■ Text segment
((

# Div II college football



## Kyle Hunter (Sep 29, 2010)

Can't seem to find a way in to a D I game yet, but I did get to a D II game finally this year and have another one this weekend.  Anything I should do different for this next one?  Will be the same stadium with the team in green Tiffin University playing DII top ranked Grand Valley State.  D700 w/ 300mm f/4

Thanks,
Kyle
1.





2.




3.




4.




5.




6.


----------



## Kyle Hunter (Oct 1, 2010)

700 views and zero comments, Are we afraid to hurt my feelings?


----------



## Kenny32 (Oct 1, 2010)

1. Nice, sharp...but did you crop it or is that how it came out on camera? It just seems a bit tight where the helmet is cut off.

2. Awesome timing, and again nice and sharp...

3. I don't know if I would've left the tight end in the right side since he's not really adding anything to the shot...Also, you cropped a bit tight on top of the RB's helmet...it's cut off just a little.

4. Not really a fan of the shot since the defensive back got in the way in the foreground...But a sharp, well composed photo nonetheless.

5. Seems a little out of focus, or it just could be the fact that you were on the opposite sideline...But it's a good capture with the Receiver upside-down.

6. Good shot...I would've given it a bit more exposure in photoshop after the fact, but a really nice capture.


----------



## Big Mike (Oct 1, 2010)

Excellent shots, very well done.  

The last one could be a bit brighter and I think that all of them look like they have been over sharpened.


----------



## Derrel (Oct 1, 2010)

Saturation seems to be cranked up very,very high...odd that they got 700+ views...I just saw the post's title a minute or so ago, and did not see it during the prior three days...huh...#2 is a fantastic shot! The others are good, workmanlike shots...pretty decent really. #6 is very solid. Not as awesome as #2, but very solid! Did I say #2 is awesome? I mean, cripes....the eyes on the receiver! The defender wrapping up, and both guys off the ground! AND a clean background!!!


----------

))

■ Input data
((

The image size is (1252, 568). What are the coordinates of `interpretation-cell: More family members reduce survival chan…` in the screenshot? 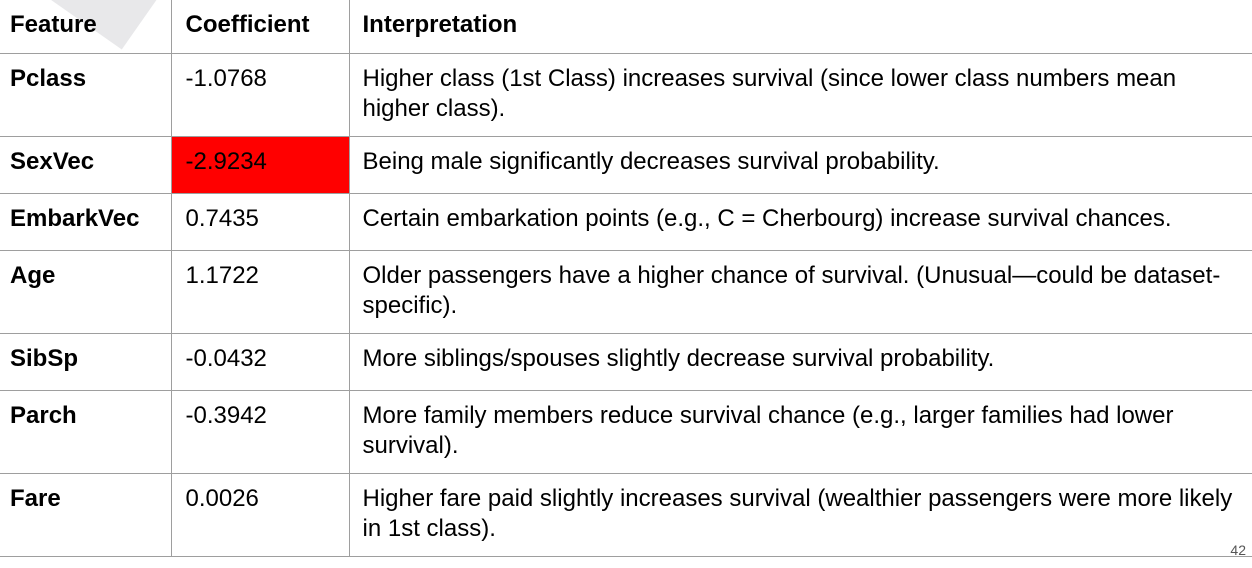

))

■ Problem statement
Copy the football thread starting with "4. Not really" and going on through "the Receiver upside-down.", with "defensive back" changed to "safety".

■ Reply to the exercise
4. Not really a fan of the shot since the safety got in the way in the foreground...But a sharp, well composed photo nonetheless.

5. Seems a little out of focus, or it just could be the fact that you were on the opposite sideline...But it's a good capture with the Receiver upside-down.